A chave do poder está com a cúpula do Judiciário
O que ocorreu no domingo é grave, assim como outros tantos acintes de radicais bolsonaristas que merecem, sim, responder com todo o rigor da lei; mas não podemos permitir que isso ofusque outros acintes que ocorrem em paralelo. Sem que sequer alguém apresentasse pedido nesse sentido, o ministro do STF, Alexandre de Moraes, decidiu monocraticamente afastar um governador. Como tem ocorrido, a decisão foi depois referendada por maioria no plenário da corte. Há quem, cego pela gravidade dos atos de depredação, não enxergue o problema disso.
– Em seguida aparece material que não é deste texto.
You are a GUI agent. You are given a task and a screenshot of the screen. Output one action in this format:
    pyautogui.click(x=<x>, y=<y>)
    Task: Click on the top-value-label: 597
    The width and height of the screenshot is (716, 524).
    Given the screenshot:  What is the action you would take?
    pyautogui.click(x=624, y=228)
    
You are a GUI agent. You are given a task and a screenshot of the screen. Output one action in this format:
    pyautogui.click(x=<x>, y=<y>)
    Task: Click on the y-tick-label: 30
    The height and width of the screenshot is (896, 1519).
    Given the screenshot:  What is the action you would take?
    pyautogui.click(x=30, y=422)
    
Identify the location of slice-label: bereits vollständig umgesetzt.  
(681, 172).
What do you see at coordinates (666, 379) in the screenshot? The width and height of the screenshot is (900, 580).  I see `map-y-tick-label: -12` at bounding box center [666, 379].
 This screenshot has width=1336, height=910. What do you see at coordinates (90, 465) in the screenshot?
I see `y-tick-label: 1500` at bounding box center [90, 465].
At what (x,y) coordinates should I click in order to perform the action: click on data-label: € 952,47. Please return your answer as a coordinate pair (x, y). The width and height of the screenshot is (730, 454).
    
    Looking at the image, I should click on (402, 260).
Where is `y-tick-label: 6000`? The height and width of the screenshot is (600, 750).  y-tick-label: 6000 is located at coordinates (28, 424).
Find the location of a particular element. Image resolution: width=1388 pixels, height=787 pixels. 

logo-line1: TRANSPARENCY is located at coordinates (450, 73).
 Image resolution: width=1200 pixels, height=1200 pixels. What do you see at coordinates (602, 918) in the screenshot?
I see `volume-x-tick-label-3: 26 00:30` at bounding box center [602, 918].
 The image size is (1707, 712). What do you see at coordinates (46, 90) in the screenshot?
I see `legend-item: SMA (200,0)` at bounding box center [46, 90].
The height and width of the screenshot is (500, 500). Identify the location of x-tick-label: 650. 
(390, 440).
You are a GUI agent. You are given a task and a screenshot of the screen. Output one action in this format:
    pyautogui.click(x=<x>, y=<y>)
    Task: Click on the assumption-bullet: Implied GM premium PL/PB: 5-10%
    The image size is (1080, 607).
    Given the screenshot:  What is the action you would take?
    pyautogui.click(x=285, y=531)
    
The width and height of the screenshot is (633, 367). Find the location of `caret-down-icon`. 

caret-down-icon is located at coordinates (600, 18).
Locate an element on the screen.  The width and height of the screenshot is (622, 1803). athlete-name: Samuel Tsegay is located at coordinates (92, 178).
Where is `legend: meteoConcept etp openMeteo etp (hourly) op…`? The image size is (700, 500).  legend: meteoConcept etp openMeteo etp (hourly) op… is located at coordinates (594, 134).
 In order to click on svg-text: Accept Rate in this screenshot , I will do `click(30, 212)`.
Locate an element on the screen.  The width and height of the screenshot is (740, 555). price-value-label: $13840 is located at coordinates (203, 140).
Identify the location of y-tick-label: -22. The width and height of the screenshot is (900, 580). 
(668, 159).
Como pode o povo ser convocado de tempos em tempos para ir às urnas, fazer sua escolha, e então, assistir, passivo, a um magistrado simplesmente decidindo, por conta própria, afastar do cargo quem nele chegou por processo do qual a própria lisura e legitimidade se gaba Moraes, aliás, presidente do TSE? De que valem os discursos proferidos e reverberados aos quatro ventos de respeito à democracia e ao voto popular, quando um burocrata de plantão pode afastar o chefe do Executivo de um ente federativo sem mais nem menos?
O pulo do gato é que na verdade “não pode”, assim como o TSE não poderia ter se autoconcedido o poder de censura, como o fez às vésperas das eleições – assistimos ali ao momento mais lamentável da carreira de Cármen Lúcia, quase pedindo desculpas por seu voto absurdo. Mas que diferença faz o que pode ou não pode, o que a Constituição diz ou deixa de dizer, em um país em que um ministro, com a cumplicidade vergonhosa de seus pares, reinventa ou inventa leis a cada dia? Talvez faça mais sentido nos livrarmos do teatro, da ilusão dos pesos e contrapesos, e entregar a chave do país para o STF de uma vez. Quem sabe, Moraes se autoconceda a presidência da República (Lula que tome cuidado). O “poder moderador”, defendido por diferentes hostes de radicais, ele já se concedeu faz tempo.